Bordeaux and Global Warming
WHAT IS GOING TO HAPPEN TO BORDEAUX AS A FINE WINE REGION AS THE PLANET HEATS UP?
This was one of the main topics discussed at the Wine and Climate Change conference held in Barcelona in February 2008.
Opinions are divided. Wine consultant Michel Rolland and winemaker Jacques Lurton, by and large, have seen the warmer climate in recent years as being largely beneficial to Bordeaux - longer growing seasons, riper grapes, rounder and fuller resulting wines.
And by and large, according to canopy management expert (and brilliant speaker) Richard Smart, existing cool regions such as Bordeaux will do best if they can accept that their international reputation will have to change as variety-suitability changes.
And that surely will be the sticking point for Bordeaux. In fact all of France - will the bureaucracy and tight regulations overseeing everything from yield to grape variety, move quickly enough to keep uo with the inevitable march of the changing climate?
In terms of more concrete changes - we already know that harvests are getting earlier (average two weeks earlier than 10 years ago), and alcohol levels are rising. A few interesting questions: will today's sought after terroirs (the 'hot' gravelly terroirs of the Left Bank) give way to cooler clay climates of the Right Bank? Will merlot survive, given its propensity to over-ripen quickly? Will the old 'forgotten' Bordeaux grape varieties, such as Malbec and Carmanere, make a come-back here as they are better adapted to hot climates? Certainly Petit Verdot is already doing well out of longer growing seasons.

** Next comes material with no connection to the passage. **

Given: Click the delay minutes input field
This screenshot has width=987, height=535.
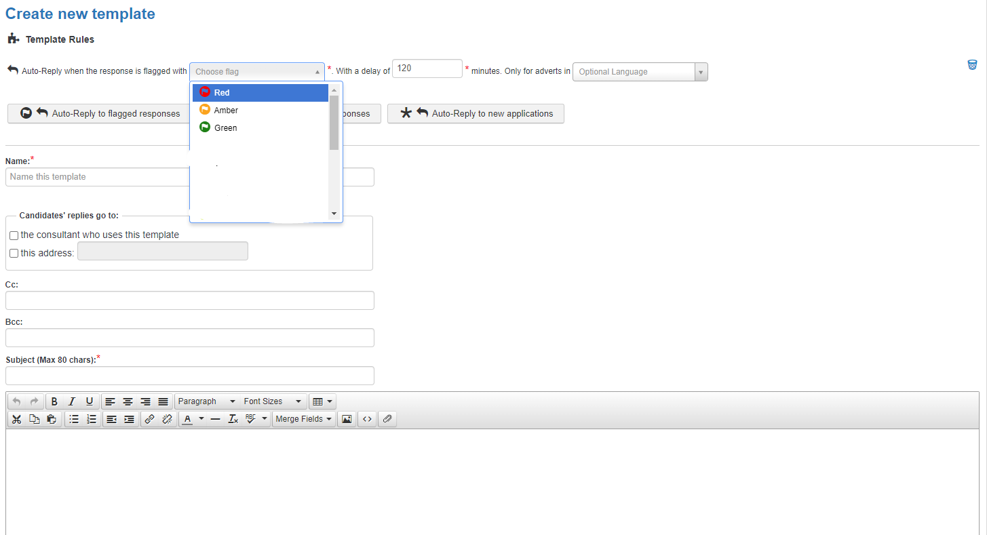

An what will this mean for consumers? There are also two schools of thought about who will do best at convincing customers to accept the new realities. The New World has an advantage in that its present regions are not so well known to consumers, so if producers do need to develop new cooler regions, it won’t matter so much from a marketing point of view. However, the New World has hung its hat on varietal labelling for the past decade, so if there is a need to change varietals, or to produce entirely new hybrids, they may encounter more resistance – whereas if Old World regions such as Bordeaux simply change the grape varieties, or blend their wines differently, they won’t need to change their entire appellation-led labelling, thus keeping a ‘recognised’ name to reassure the end consumer.
Global Warming and Cabernet Sauvignon
As temperatures rise what will be the future for the variety? Cabernet sauvignon is a variety suited to the warmer end of the range in terms of growing conditions (as opposed to, for example, Pinot Noir), which probably means that it is less vulnerable to warming than other varieties, and new areas which are now too cold could become suitable, such as New Zealand, Northern France, even Germany.
In the world’s two key Cabernet areas, there are very different reactions. Wine consultant Michel Rolland said at a recent climate conference that, ‘Global warming can only be good for Bordeaux, allowing for the richer, rounder wines we have seen in recent years’. Kim Nicholas Cahill, Department of Global Ecology at Stanford University, sees things rather less optimistically. ’Our research shows that, for wine grape varieties as a whole, California is within 1 degree Centigrade of a peak where warmer spring temperatures would no longer help and may hurt wine grape yields. Some of our other research shows that the temperature during the last month or so of ripening is quite important to California Cabernet quality (as measured by wine scores), so warmer summers (average) or more heat spikes (extremes) are likely to be negative for quality in many cases.’